Weston Ochse is one of my favorite authors and one of the finest that the horror genre has to offer today. Ochse often explores deeper themes of humanity and the human condition while at the same time writing a story that is exciting and compelling. “Nancy goats” is a good example of this. While I do not think that this story is Ochse at the top of his game, he still gives the reader plenty to think about in this tale amidst all of the brutality of the story. This is a fairly hardcore horror story and has some strong violence in it but it also has a heart at the same time and causes the reader to reflect on just what it is that makes each of us who we are as individuals.

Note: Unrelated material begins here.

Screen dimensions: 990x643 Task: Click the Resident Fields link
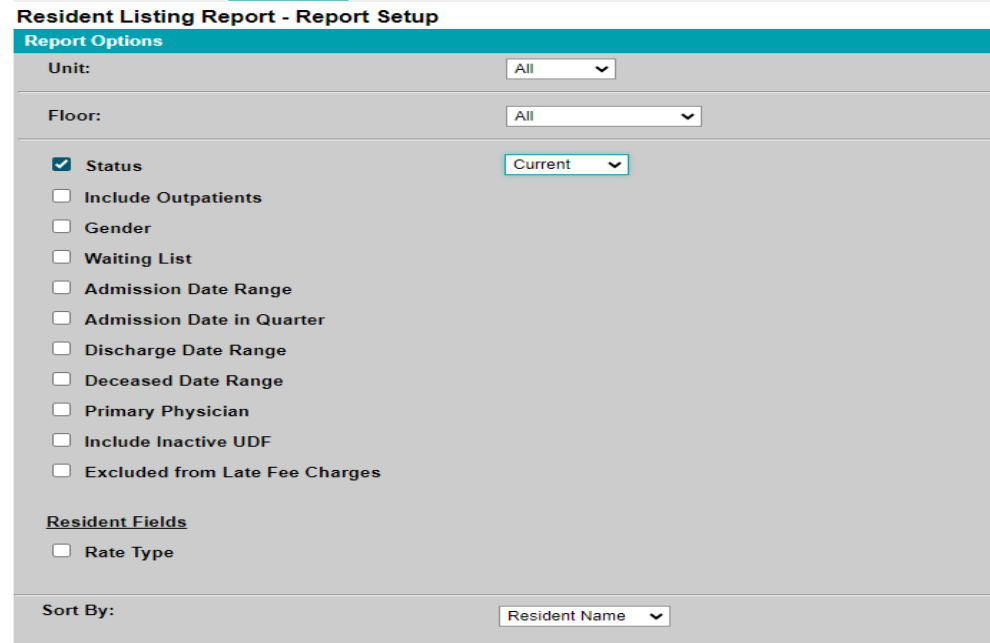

Brian had to overcome the hatred and abuse of his family and his hometown to finally blossom into Paco and now Paco is faced with another form of brutality that is trying to break his spirit and make him succumb to the pressures of the environment around him. It is an extreme story of one man’s struggle to remain true to himself that is mirrored in the world that the reader faces every day as the world tries to shape everyone into conformity and in which individuality is often seen as weak or obscene in the eyes of others.
It amazes me that Weston Ochse does not have a wider audience than he does. Ochse is one of the finest writers in the horror genre and in general right now and “Nancy goats” is a good example of the power of his works. While this is not one of Ochse’s best stories, it still shows his mastery of handling a story that sets him above most of his peers. Ochse is able to blend themes in his stories that both entertain and inform the reader by making the reader focus on real world dilemmas. He knows how to weave a tale that keeps the readers on the edge of their seats while making them ponder the moral of the story long after the last page is read. His ability to blend literature with genre themes sets his work above the rest and “Nancy goats” is a great example of just how good of an author Ochse is by raising the standard of the genre even while not being among his best tales. New readers will delight in this novella while fans will feel right at home taking another trip into the dark mind of this master of horror.